The coin is of the typical square-holed design. Due to its age, the surface has suffered damage and corrosion, but the inscription remains discernible. On the obverse side, the four Chinese characters “Kaijing Tongbao” are engraved in regular script, arranged sequentially from top to bottom, right to left. The reverse side features the year mark “Yuan” at the top, indicating that the coin was minted in the 1st year of the Kaijing era (AD 1259).
During the reign of Emperor Lizong of the Song Dynasty, he successfully allied with the Mongols to jointly defeat and destroy the Jin Dynasty in the 1st year of the Duanping era (AD 1234).
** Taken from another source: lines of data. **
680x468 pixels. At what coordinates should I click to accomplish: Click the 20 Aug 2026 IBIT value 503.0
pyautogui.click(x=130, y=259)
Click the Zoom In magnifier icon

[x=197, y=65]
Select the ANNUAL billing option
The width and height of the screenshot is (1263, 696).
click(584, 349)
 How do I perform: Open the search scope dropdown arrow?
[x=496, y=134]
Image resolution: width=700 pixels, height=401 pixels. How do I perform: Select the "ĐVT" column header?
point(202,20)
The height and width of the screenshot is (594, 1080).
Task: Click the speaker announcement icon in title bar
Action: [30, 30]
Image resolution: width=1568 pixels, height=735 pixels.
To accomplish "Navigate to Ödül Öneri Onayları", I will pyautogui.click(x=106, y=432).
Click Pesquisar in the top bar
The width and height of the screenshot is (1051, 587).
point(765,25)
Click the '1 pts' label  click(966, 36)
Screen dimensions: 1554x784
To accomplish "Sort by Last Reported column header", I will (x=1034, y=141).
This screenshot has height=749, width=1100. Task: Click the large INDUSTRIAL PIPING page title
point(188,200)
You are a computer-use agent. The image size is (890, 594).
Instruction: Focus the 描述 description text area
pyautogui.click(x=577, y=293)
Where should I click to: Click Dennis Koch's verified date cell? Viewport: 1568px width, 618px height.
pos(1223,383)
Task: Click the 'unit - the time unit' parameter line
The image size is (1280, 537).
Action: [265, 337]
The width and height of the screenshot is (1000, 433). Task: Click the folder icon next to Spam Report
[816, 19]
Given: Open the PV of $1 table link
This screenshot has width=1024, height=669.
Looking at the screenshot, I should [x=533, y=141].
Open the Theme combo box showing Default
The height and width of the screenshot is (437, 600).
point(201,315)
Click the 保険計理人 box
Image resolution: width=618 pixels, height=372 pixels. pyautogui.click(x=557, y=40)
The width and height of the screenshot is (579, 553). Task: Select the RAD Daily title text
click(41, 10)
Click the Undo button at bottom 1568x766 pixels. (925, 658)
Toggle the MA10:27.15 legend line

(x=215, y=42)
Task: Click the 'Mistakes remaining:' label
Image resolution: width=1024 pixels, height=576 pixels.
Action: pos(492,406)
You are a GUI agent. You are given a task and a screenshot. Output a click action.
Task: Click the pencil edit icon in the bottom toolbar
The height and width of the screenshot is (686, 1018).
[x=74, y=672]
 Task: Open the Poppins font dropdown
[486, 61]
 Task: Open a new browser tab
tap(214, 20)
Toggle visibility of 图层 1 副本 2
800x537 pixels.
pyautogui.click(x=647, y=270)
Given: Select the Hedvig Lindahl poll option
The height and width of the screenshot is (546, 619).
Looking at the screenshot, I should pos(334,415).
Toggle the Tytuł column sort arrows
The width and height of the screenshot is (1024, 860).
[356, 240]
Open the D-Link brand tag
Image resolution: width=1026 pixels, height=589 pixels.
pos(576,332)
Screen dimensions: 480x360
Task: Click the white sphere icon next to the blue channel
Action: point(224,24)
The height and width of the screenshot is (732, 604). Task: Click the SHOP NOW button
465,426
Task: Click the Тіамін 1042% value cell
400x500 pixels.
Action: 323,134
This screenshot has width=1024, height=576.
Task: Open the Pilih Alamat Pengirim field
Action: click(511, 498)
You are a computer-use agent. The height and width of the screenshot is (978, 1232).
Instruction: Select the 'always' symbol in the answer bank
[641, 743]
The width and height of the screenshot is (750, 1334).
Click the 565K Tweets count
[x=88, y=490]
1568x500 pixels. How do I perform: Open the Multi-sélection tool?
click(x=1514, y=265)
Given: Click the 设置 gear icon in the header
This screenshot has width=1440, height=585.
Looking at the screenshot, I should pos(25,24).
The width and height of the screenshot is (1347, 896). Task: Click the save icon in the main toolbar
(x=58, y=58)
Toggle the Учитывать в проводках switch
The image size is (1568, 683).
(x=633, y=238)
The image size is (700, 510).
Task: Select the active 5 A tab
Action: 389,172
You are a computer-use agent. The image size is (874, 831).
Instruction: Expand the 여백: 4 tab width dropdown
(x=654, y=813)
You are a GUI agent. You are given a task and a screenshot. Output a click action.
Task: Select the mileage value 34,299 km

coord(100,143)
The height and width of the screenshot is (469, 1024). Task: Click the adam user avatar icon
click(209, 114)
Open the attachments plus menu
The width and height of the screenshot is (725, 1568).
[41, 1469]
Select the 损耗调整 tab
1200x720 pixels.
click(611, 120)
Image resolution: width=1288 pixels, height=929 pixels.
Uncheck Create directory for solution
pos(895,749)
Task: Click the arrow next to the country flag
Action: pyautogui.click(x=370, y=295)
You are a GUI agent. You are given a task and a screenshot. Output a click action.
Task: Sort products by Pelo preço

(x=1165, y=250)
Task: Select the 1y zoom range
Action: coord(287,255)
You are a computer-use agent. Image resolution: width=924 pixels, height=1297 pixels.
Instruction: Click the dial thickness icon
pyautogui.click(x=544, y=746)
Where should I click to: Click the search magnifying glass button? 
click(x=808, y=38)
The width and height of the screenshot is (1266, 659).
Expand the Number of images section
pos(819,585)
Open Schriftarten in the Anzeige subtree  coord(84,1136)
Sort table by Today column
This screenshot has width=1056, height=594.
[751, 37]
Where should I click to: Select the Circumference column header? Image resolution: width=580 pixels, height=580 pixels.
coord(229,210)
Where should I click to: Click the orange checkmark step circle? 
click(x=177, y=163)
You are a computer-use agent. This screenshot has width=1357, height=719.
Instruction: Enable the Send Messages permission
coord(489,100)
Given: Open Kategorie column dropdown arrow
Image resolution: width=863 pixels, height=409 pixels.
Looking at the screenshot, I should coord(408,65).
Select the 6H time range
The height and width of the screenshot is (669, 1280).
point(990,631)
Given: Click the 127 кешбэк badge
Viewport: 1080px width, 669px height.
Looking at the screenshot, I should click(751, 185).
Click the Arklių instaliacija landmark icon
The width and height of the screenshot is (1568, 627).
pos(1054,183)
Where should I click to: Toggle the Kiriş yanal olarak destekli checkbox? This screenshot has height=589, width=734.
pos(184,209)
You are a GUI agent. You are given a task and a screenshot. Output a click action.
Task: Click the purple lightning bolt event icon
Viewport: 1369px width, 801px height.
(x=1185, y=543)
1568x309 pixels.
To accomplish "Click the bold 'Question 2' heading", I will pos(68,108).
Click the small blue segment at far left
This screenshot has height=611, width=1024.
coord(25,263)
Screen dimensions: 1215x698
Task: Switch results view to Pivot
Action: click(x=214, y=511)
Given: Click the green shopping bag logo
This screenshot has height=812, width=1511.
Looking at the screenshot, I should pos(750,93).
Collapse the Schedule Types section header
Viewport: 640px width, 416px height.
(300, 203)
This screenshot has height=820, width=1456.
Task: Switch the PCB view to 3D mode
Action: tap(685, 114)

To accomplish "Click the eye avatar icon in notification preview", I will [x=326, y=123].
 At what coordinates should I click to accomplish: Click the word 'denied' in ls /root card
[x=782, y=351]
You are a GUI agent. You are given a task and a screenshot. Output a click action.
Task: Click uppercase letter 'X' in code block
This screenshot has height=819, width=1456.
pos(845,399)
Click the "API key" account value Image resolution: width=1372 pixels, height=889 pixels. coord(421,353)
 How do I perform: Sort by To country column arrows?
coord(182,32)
However, in the aftermath, the Southern Song was left to face the continued Mongol invasions alone. After Kublai Khan eventually conquered the Southern Song, his Tibetan monk subordinate, Yang Lianzhenjia, desecrated Emperor Lizong’s tomb, Yongmu Mausoleum, and took his skull to create a Kapala bowl, a ritual object in Tibetan Buddhism.
It was not until the founding of the Ming Dynasty by Zhu Yuanzhang, who expelled the Mongols, that Emperor Lizong’s skull was reburied with imperial honours in Nanjing. Later, it was relocated to its original resting place at Yongmu Mausoleum in Lin’an.
During the Song Dynasty, in addition to bronze coins, one notable feature was the widespread circulation of iron coins, a phenomenon rarely seen in other dynasties. This practise arose primarily for two reasons: first, the domestic shortage of copper resources; and second, the need to prevent copper coins from flowing into the hands of northern rival states, such as the Western Xia, Liao, and Jin. As a result, the Song court initially began minting iron coins, and later introduced early forms of paper money, such as Jiaozi and Huizi, as alternative currency.